▸ What is required:
Starting at the line that contains "Task: Open the green help question mark", write out every line through the last one in the records below, word for word. Leave out any pictures.

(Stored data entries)

- Opening Delimiter -

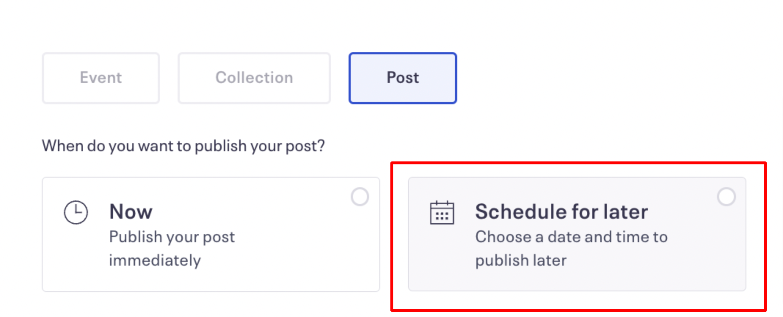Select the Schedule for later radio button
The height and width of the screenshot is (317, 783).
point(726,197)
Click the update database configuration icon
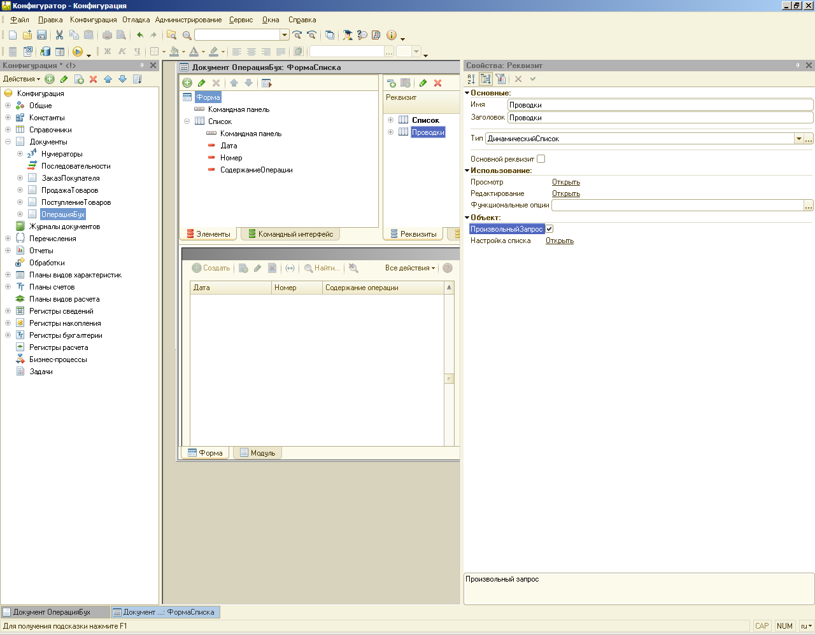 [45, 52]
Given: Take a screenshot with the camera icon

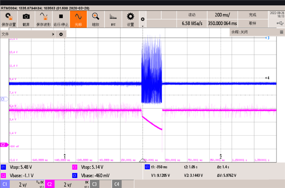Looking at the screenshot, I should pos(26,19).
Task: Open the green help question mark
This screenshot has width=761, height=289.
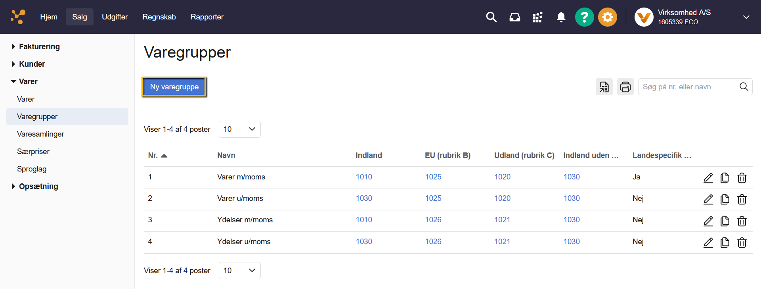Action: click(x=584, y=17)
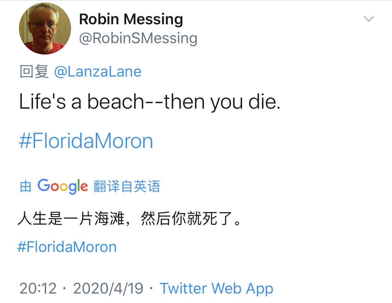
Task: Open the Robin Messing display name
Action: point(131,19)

- Closing Delimiter -

▸ Your response:
Task: Open the green help question mark
This screenshot has width=761, height=289.
Action: click(x=584, y=17)
Task: Open the Robin Messing display name
Action: point(131,19)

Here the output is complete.